Untamed

Untamed

The black sludge a-standing,
Its audience applauding,
As it takes a grand bow on the stage,
It’s grimacing smile, it’s eyes will toil, and it’s sharp tongue is flicking around,

The heaviness of a lie so strong, it’s taken up this part of your soul,
So deep, so dark, so heavy and sharp,
It’s words piercing through sound like a sword,

So dangerous, unsafe, the “feelings” escape,
Giving whiplash to your soul,
Tearing down your ego at night,
Haunting your mind and keep you in flight,
It can’t get you when if you’re settled and cool.

It will freeze over, dry up and crack,
When the truth and light reflects upon its soul.

It will block your sun,
Squash your thoughts,
Scream and fight inside your soul,

It can’t be burned,
It can’t be earned,
The lies it keeps spewing from its hole.

The pits of despair,
Raging around everywhere,
The deep dark area of my heart,
Shaky and frail I stand with my sayin,
I will soften myself to you.

It rises up and shreaks,
Relinquishes it’s keep knowing I am saving my soul,
It screams and it squeales, it makes my earth quake,
As I expose the dark pits to my soft side.

A place for it to lay,
Frozen like dried clay,
Never to rise again,
Frozen in Time, it will crumble away,
It’s tried to have it’s say,
Forever now shut it will lay,

It was black sludge,
Made up of nothing more than Pixi dust,
Mostly my imaginary thoughts,

Exposed to the light,
It’s forever frozen in flight,
No more wrenching my soul,
It can’t tighten it’s grip,
From my throat it has slipped,
Fallen to its never more hole.

Dear father in heaven,
I pray for my heart, my mind and my soul,
Revoke any thing in me that is not from you,
Any thing complicated & everything untrue.
In my holy fathers, great providers sons name,
Amen.


Unpretty Truth.

Unpretty Truth.

Backlap is the rap that haunts me to the core,
The screaming, the yelling, the reflection of my soul,
Built up in my children, my voices of the past,
Haunting, crying, demanding my time more, more, more.
Tag teaming, the screaming, no room for a breather,
Twelve year Olds up in the shits-a, crying poor.
Tense from the thought of school holidays, can’t face my fears, my own cryings poor.
Healing is hard, it’s ugly truth,
Right up in my face until I hit the roof,
Traits from my parents all bottled up tight, flying off the handle is how I saw them fight,
Now I am an adult, they belittle me, for they see their ways, so ugly,
I need to heal, my mind wants to hide, the deep dark hole is what it fears inside.
In I dare peep, ready to shine that light, blazing in my soul from the creator of right,
The one who walks with me through the shadow valley, the one who walks with me when things are full blazing,
I haven’t forgotten to be grateful to you, the one with the guiding rod, and the souls flashlight too.

Thank you God for watching and being with me on my healing path.
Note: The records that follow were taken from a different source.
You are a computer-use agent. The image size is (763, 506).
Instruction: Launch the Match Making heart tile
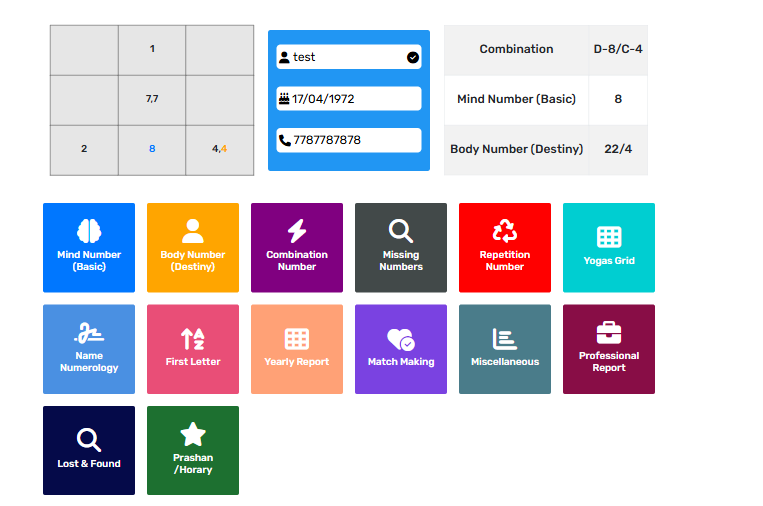[x=401, y=349]
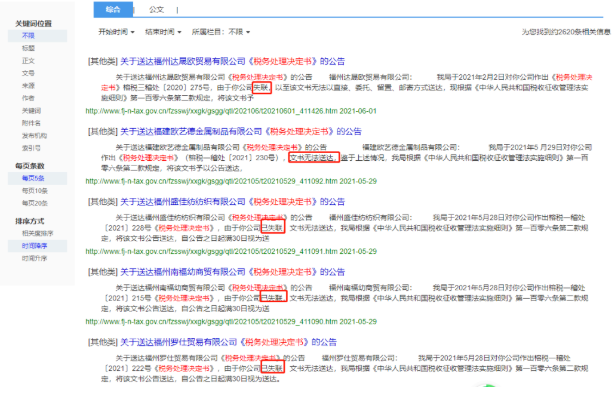Image resolution: width=615 pixels, height=408 pixels.
Task: Select 索引号 keyword position option
Action: [x=30, y=146]
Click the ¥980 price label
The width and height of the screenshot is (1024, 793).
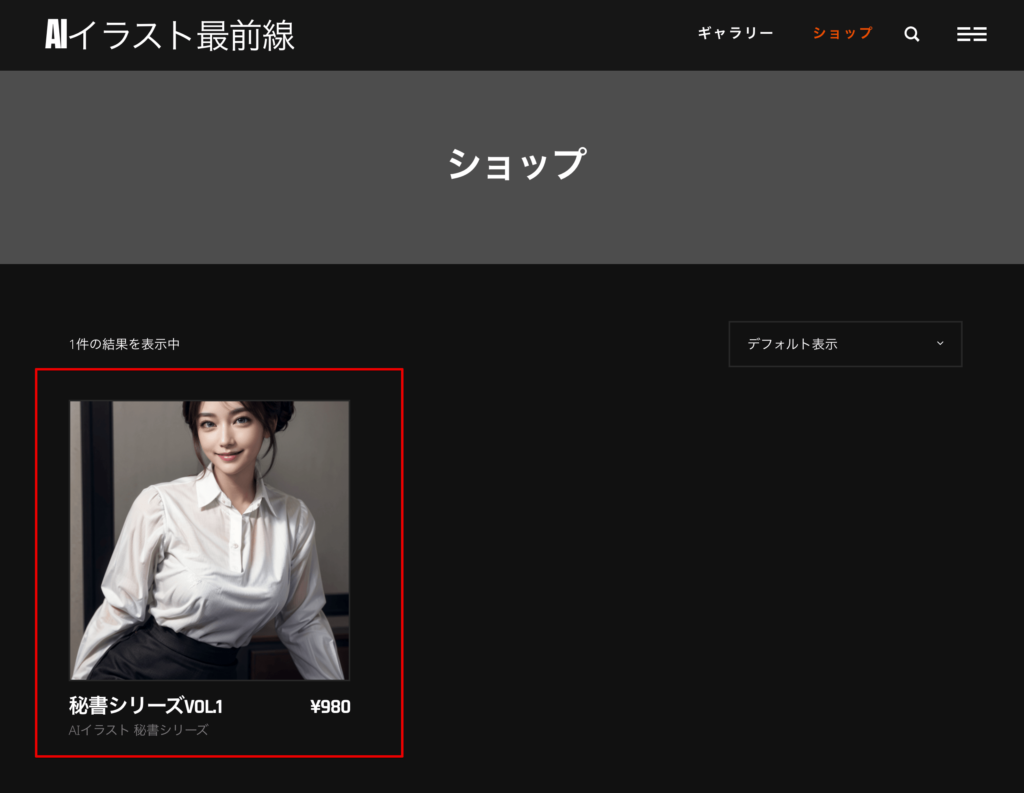(x=330, y=707)
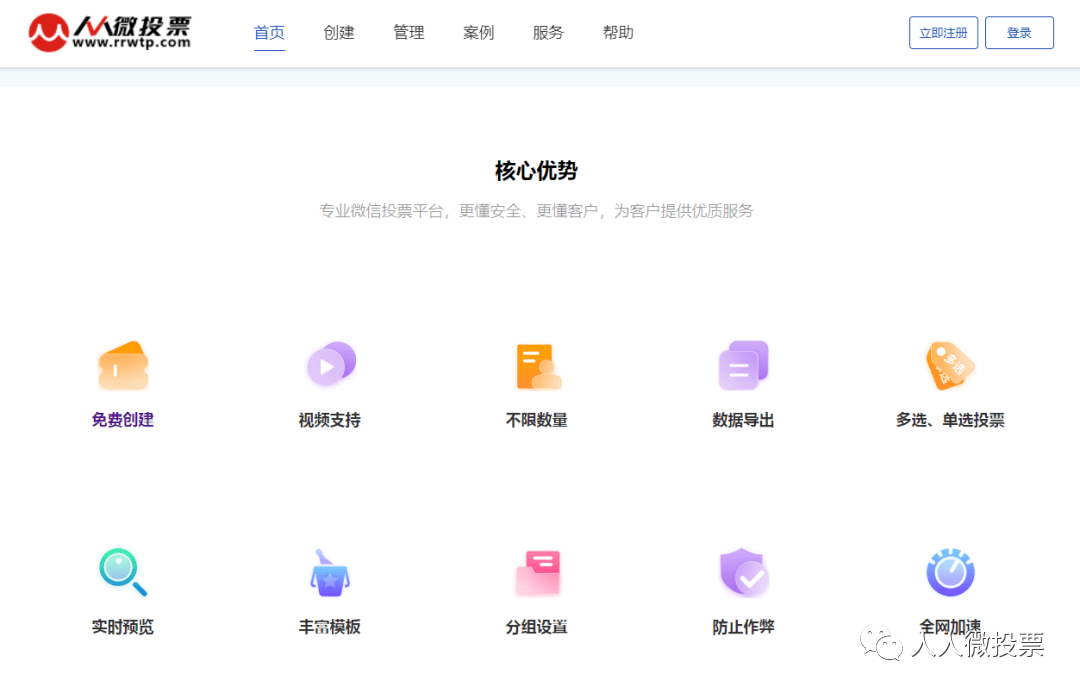Open the 分组设置 group settings folder icon
The width and height of the screenshot is (1080, 693).
537,571
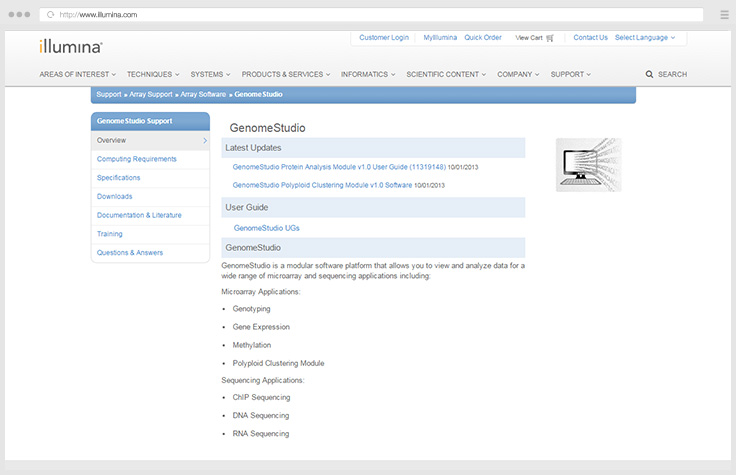Click the search magnifier icon

650,75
Amen.

Freebies for Female Mental Health

Freebies for Female Mental Health

https://bit.ly/3hNaHoy

Sign up in 2021 and get monthly mental health prompts

Work on improving your mental health.

New October 2021 edition

Sign up now for lifetime access of mental health journal booklets!!

No Spam! I respect your privacy 100%

Share this with your friends!

Just click here to download https://bit.ly/3hNaHoy

Chat

My All Time Favourite Mindset Theory.

A mindset change,
You can make today,
A bit like that hack, newton had,
Where the balance of one thing,
Is equal and opposite,
Apply this to your thinking and you’ll reap benefit,
Any item has a reaction,
Equal and opposite is the fraction,
And what about this applies to our thoughts?
How does this change our mindset? of course…
Well if every thought, you had which was bad,
Negative, inflicting, rude or sad,
Had an equal and opposite, the exact same way,
Applied to each of our thoughts everyday.